# Short brass quintet piece - audio - live



## Vasks (Dec 9, 2013)

This is my last piece posting for 2022. I do have several more video performances and audio as well of various works. And will be having more premier performances in the next 12 months which should provide me more video or audio recordings. Some of those will be TC postings for 2023.

This work was written back in the mid-1980's. I sent it to a professional quintet that had played and recorded my first piece for that medium about ten years earlier. Eventually they did play this scherzo (at least once), but I never heard it. I didn't even see a printed program. In the meantime, two other ensembles did play it in my presence, but not to my satisfaction (too slow, too sloppy, poor intonation, etc). After that I decided to never deal with it ever again. Then just a few months ago, one of the members of the professional group sent me this audio. And they nailed it. Unlike the other two I mentioned.

The audio is a bit muffled, so don't expect great sonics. The work is wild, crazy, almost manic. You've been warned!









Brass Quintet Scherzo - live.mp3


Shared with Dropbox




www.dropbox.com


----------



## mikeh375 (Sep 7, 2017)

Very quirky indeed Vasks. It is rather fun. I enjoyed it more as it went on, especially after the halfway point where you relaxed a little in places. They played it really well as you say and I could easily imagine some disappointment from lesser players performances. Is it a standalone or does it have other movements?


----------



## pkoi (Jun 10, 2017)

Very enjoyable interplay between the instruments. I especially like when you extend the sustained notes-idea around 1:40 and the development of motives that follows it towards the end of the piece. I was listening to Percichetti's divertimento op.82 the other day, this piece gives me a bit of similar vibes. Good job!


----------



## Vasks (Dec 9, 2013)

mikeh375 said:


> Is it a standalone or does it have other movements?

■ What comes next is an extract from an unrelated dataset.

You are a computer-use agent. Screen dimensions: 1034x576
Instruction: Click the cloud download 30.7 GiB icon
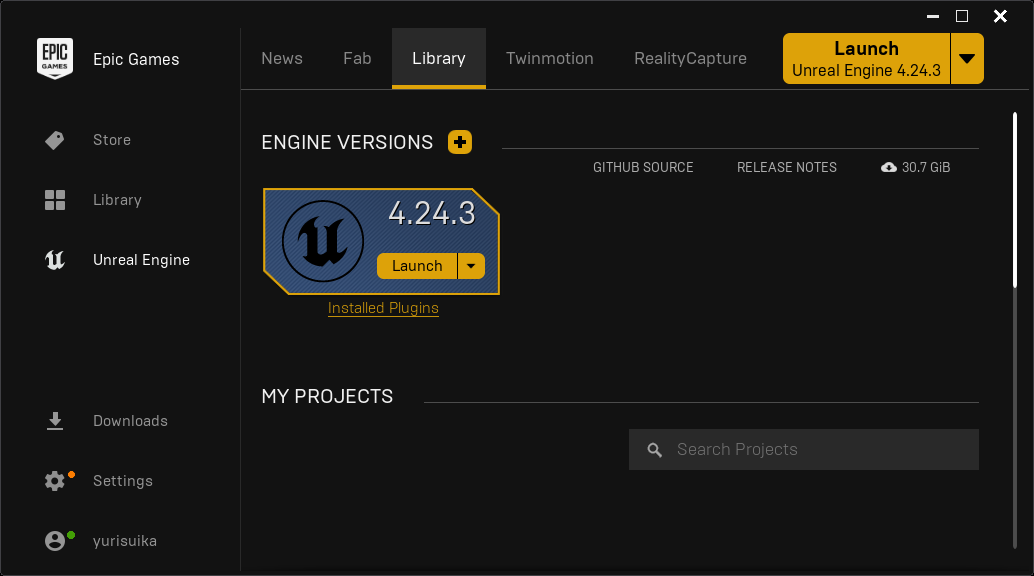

A standalone conceived and will always be.



pkoi said:


> I was listening to Percichetti's divertimento op.82 the other day, this piece gives me a bit of similar vibes. Good job!


Yeah, Persichetti's approach to harmony and motivic exploration was not far from mine 40 years ago. *Fun fact:* When I was a freshman in college, Persichetti was the guest composer at the university's New Music Festival. So not only did I play under his direction in band and orchestra, but in addition we had a student composer recital he attended. I had a short piece for violin and piano on it and he commented to the audience on what were its weakest points. I received his comments in a positive, constructive way (IOW, I wasn't upset that he didn't praise it) and afterwards went to the next door restaurant hangout with friends. While sitting there, my comp. professor walks in, takes me aside and quietly tells me that after hearing all the student works, Persichetti told him that my piece was the only one that demonstrated real talent.


----------